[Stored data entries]
------------------------------------------------------------------------

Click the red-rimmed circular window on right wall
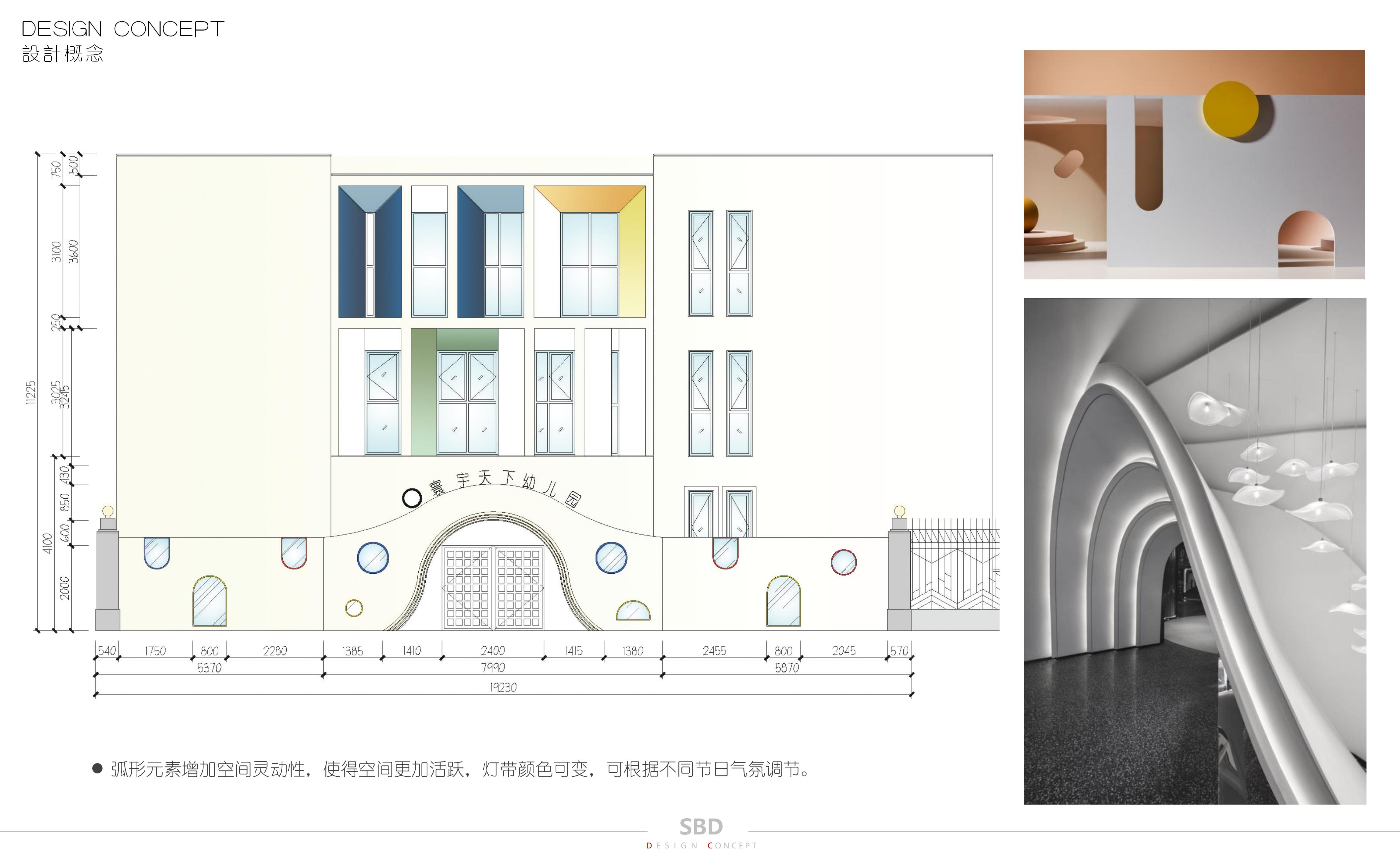1400x862 pixels. (843, 563)
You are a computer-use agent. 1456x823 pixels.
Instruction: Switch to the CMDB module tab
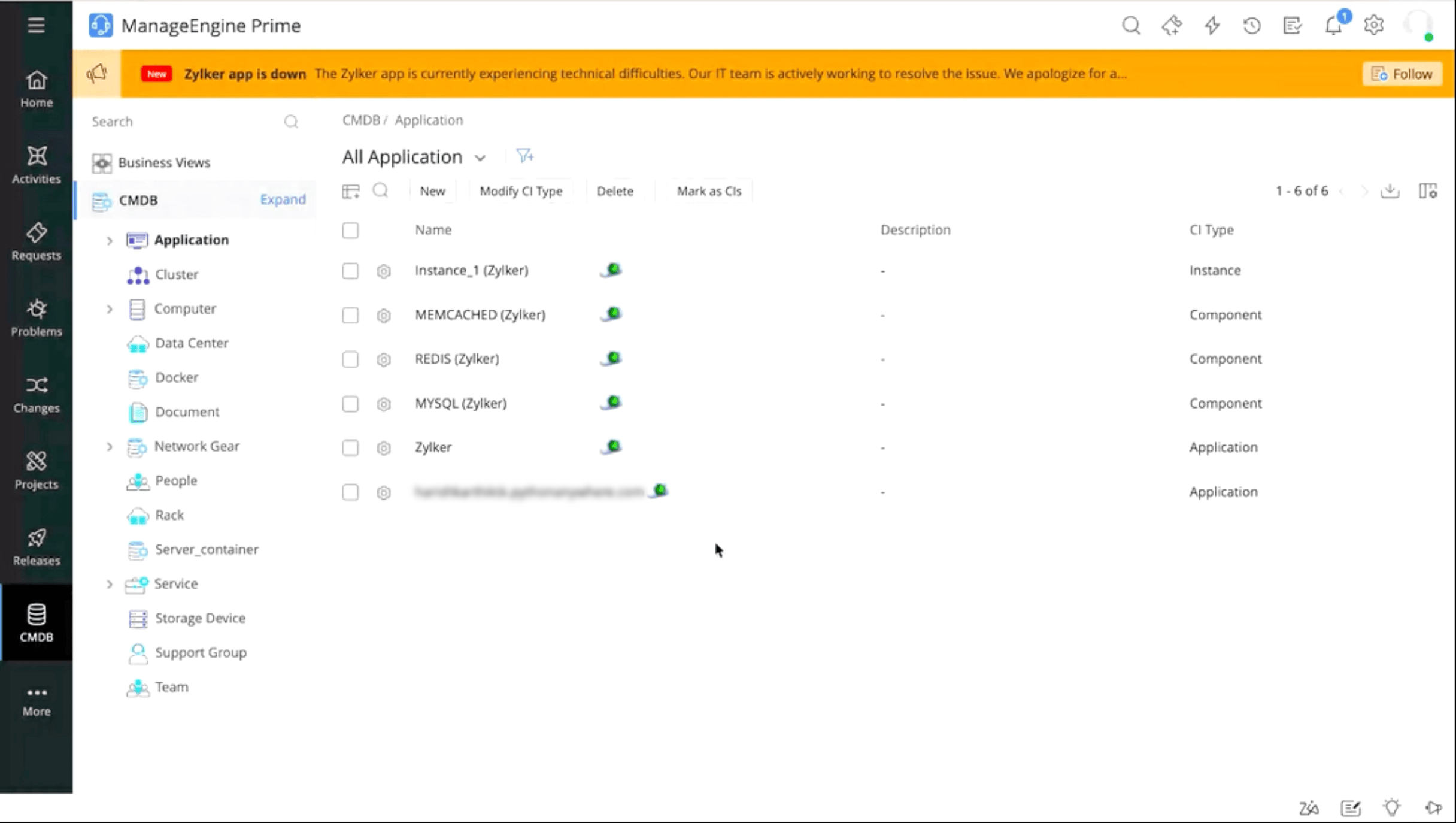tap(36, 622)
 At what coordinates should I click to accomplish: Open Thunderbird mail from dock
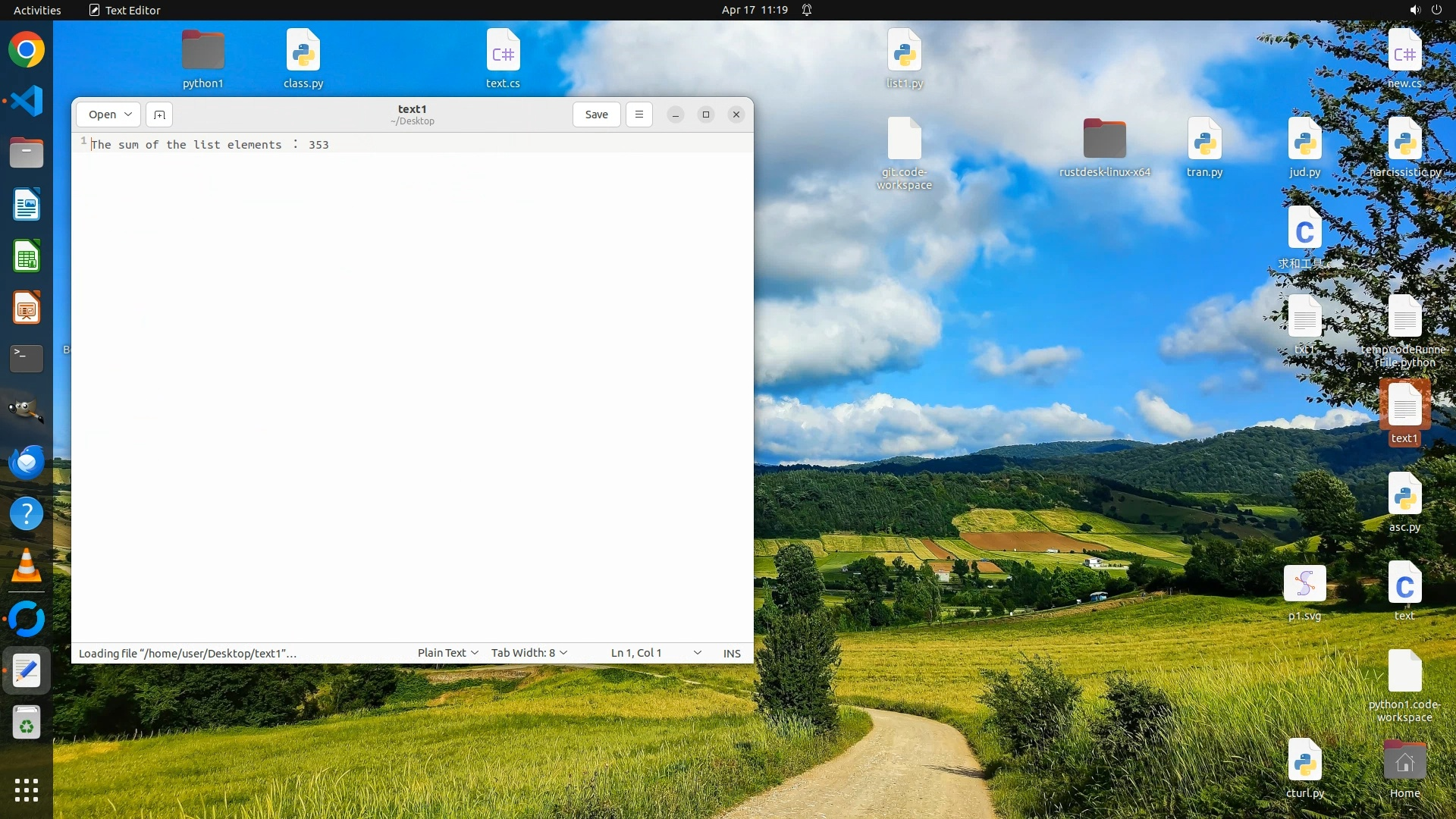[27, 463]
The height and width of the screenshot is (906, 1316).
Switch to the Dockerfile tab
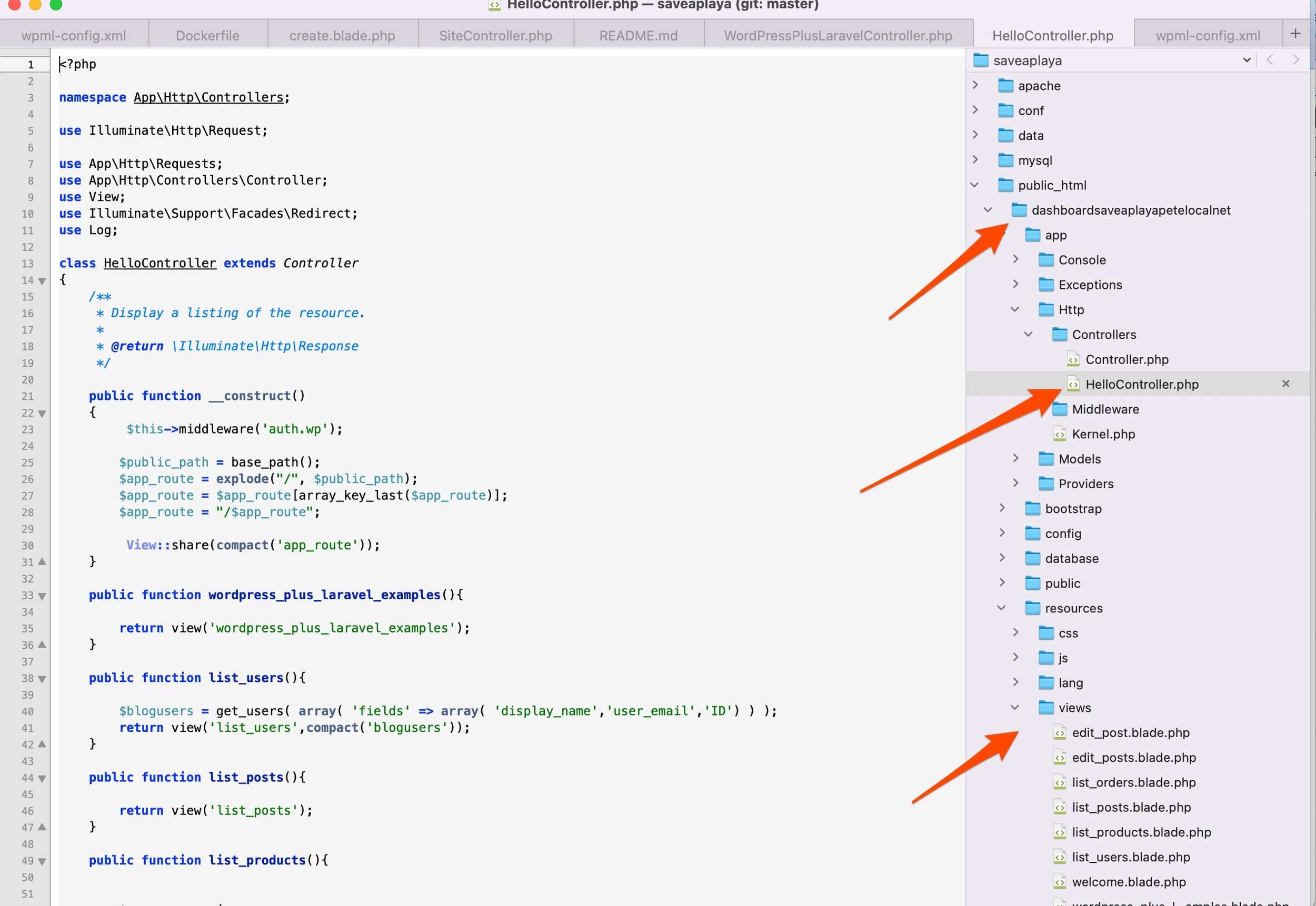click(x=207, y=36)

------------------------------------------------------------------------

PROBLEM STATEMENT.
The entries above need to be transcribed word for word, and the pictures stay out.

EXERCISE RESPONSE.
Click the red-rimmed circular window on right wall
1400x862 pixels. (843, 563)
You are a computer-use agent. 1456x823 pixels.
Instruction: Switch to the CMDB module tab
tap(36, 622)
 At what coordinates should I click to accomplish: Open Thunderbird mail from dock
[27, 463]
The height and width of the screenshot is (906, 1316).
Switch to the Dockerfile tab
click(x=207, y=36)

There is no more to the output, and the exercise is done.